» **WHAT THE TASK REQUIRES**:
There is a line containing "This screenshot has height=621, width=1366." in the records below. Repeat it and every line after it, exactly, through the final line, but no pictures.

[Opening INFORMATION SHOWN section]

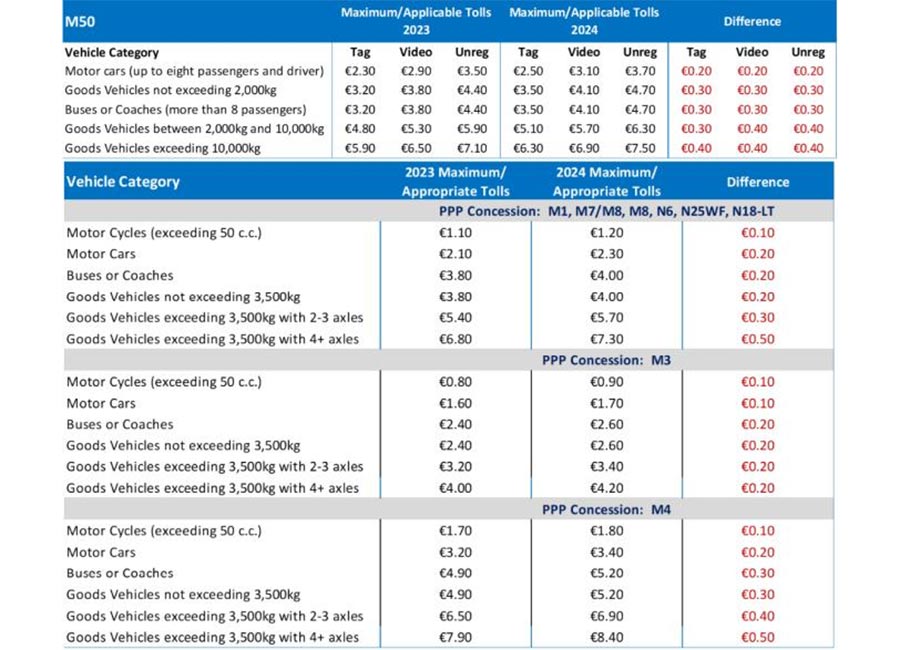Screen dimensions: 900x650
Task: Click the €7.50 toll cell
Action: [x=640, y=147]
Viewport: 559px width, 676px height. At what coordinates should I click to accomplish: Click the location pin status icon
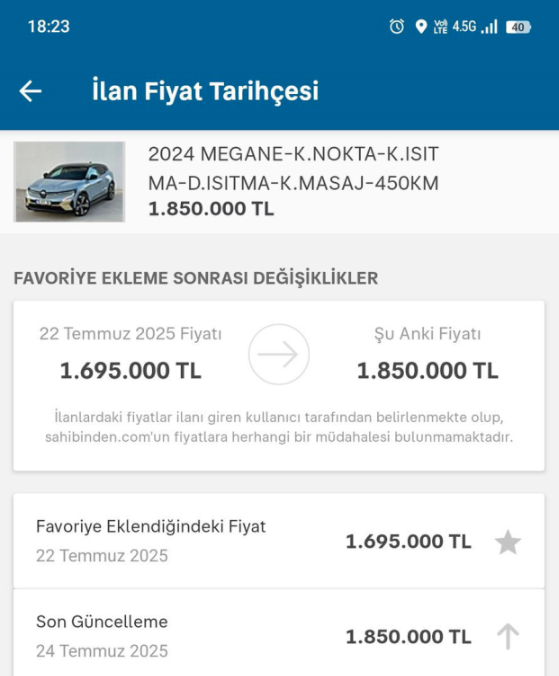pyautogui.click(x=421, y=27)
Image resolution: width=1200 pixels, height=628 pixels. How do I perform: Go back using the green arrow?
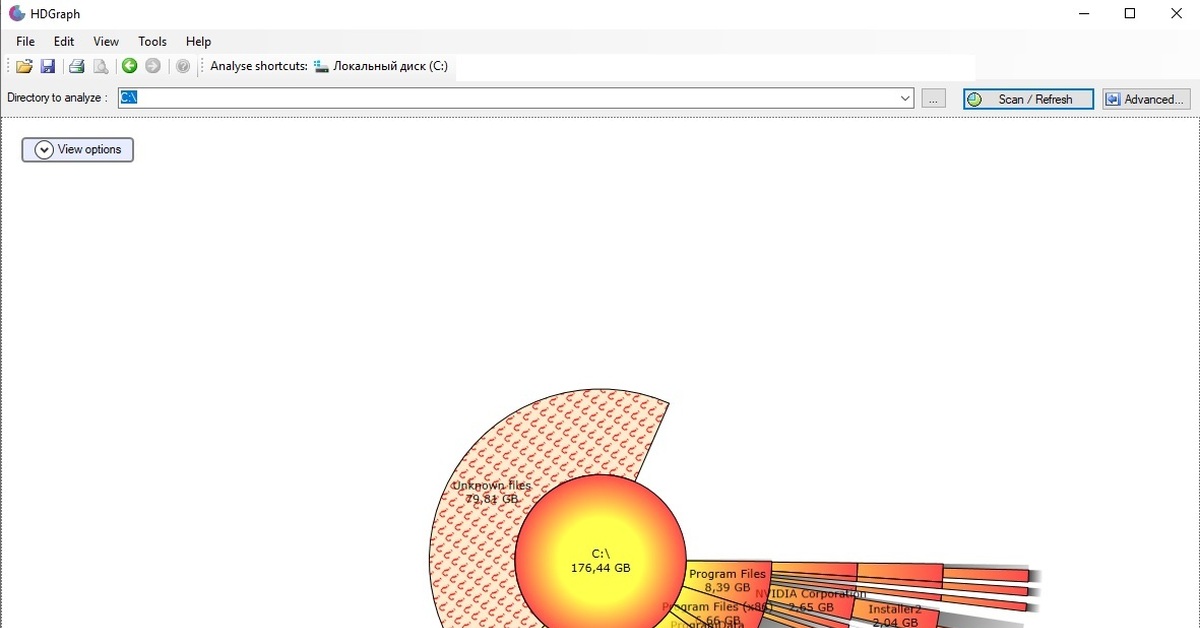(x=129, y=67)
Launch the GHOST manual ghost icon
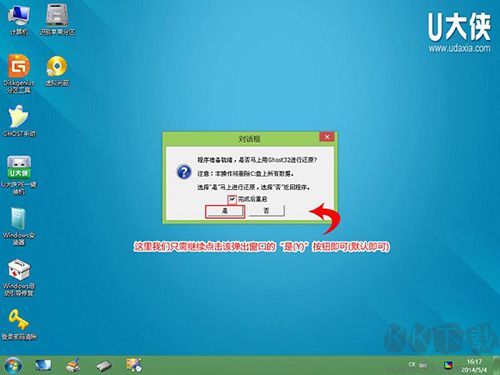500x375 pixels. click(x=19, y=121)
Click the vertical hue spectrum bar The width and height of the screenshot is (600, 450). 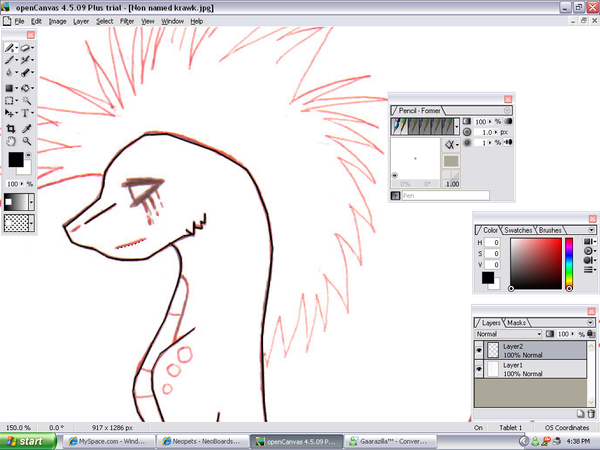[569, 262]
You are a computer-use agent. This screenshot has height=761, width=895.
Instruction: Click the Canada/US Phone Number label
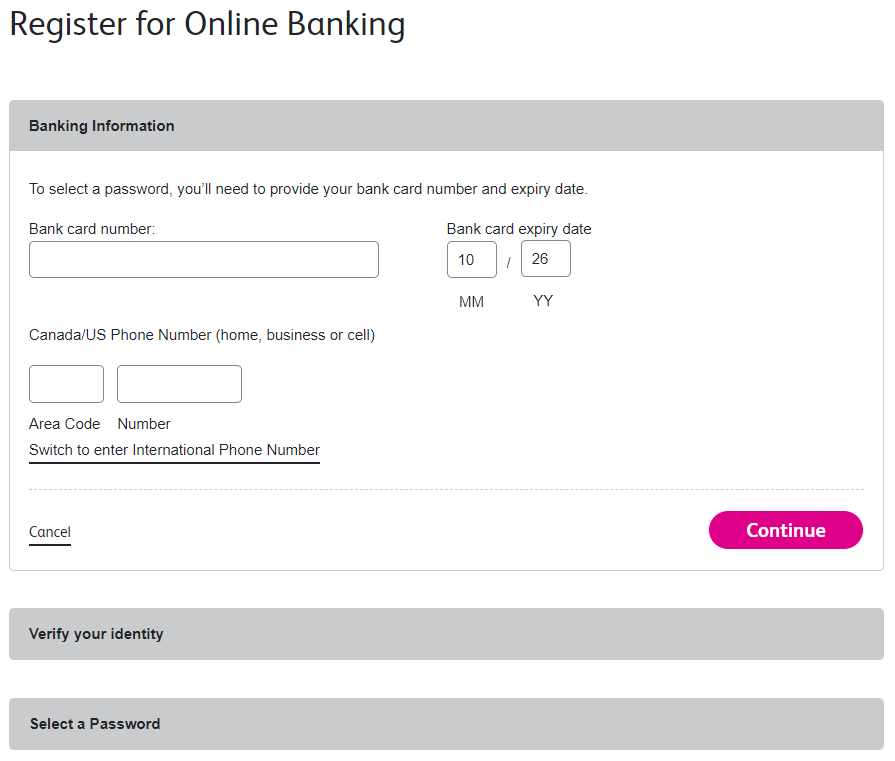202,335
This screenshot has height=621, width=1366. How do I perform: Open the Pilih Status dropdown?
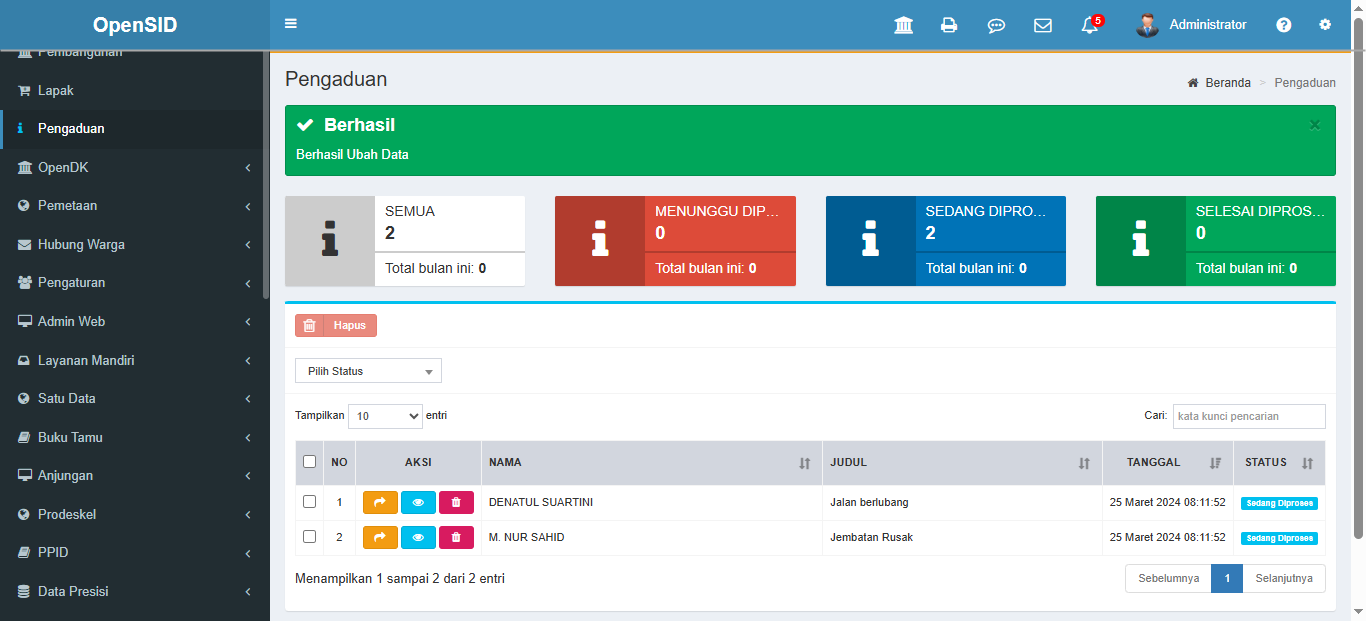pyautogui.click(x=368, y=371)
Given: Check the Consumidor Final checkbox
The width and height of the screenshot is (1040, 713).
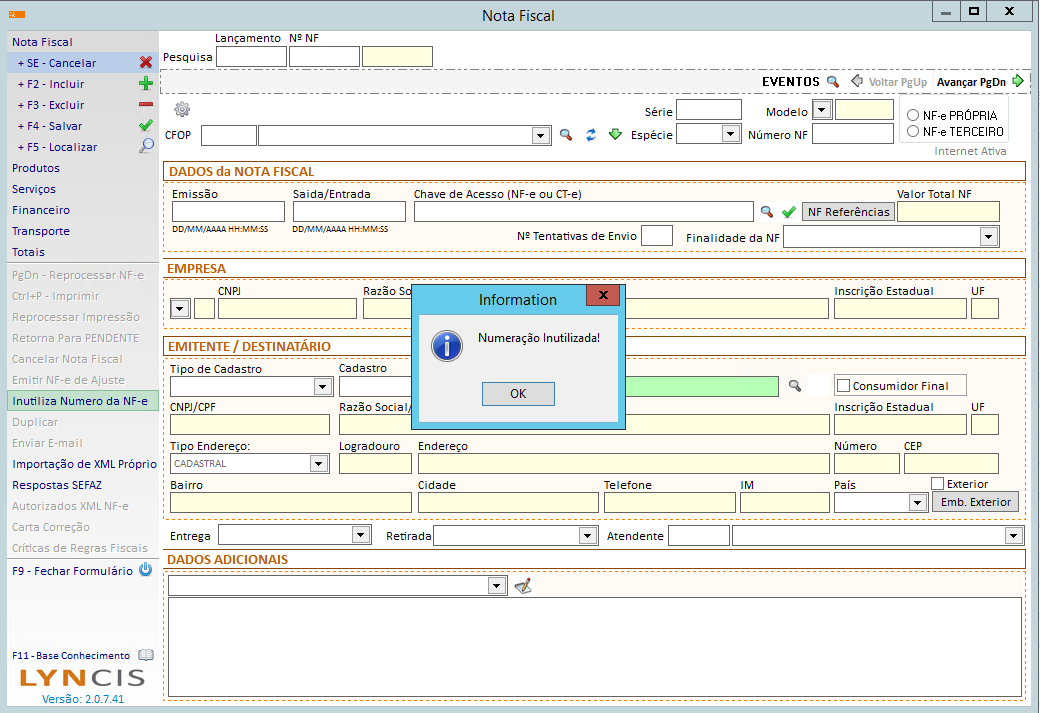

[Closing INFORMATION SHOWN section]

» **ANSWER AREA**:
This screenshot has height=621, width=1366. How do I perform: Open the Pilih Status dropdown?
pyautogui.click(x=368, y=371)
Given: Check the Consumidor Final checkbox
The width and height of the screenshot is (1040, 713).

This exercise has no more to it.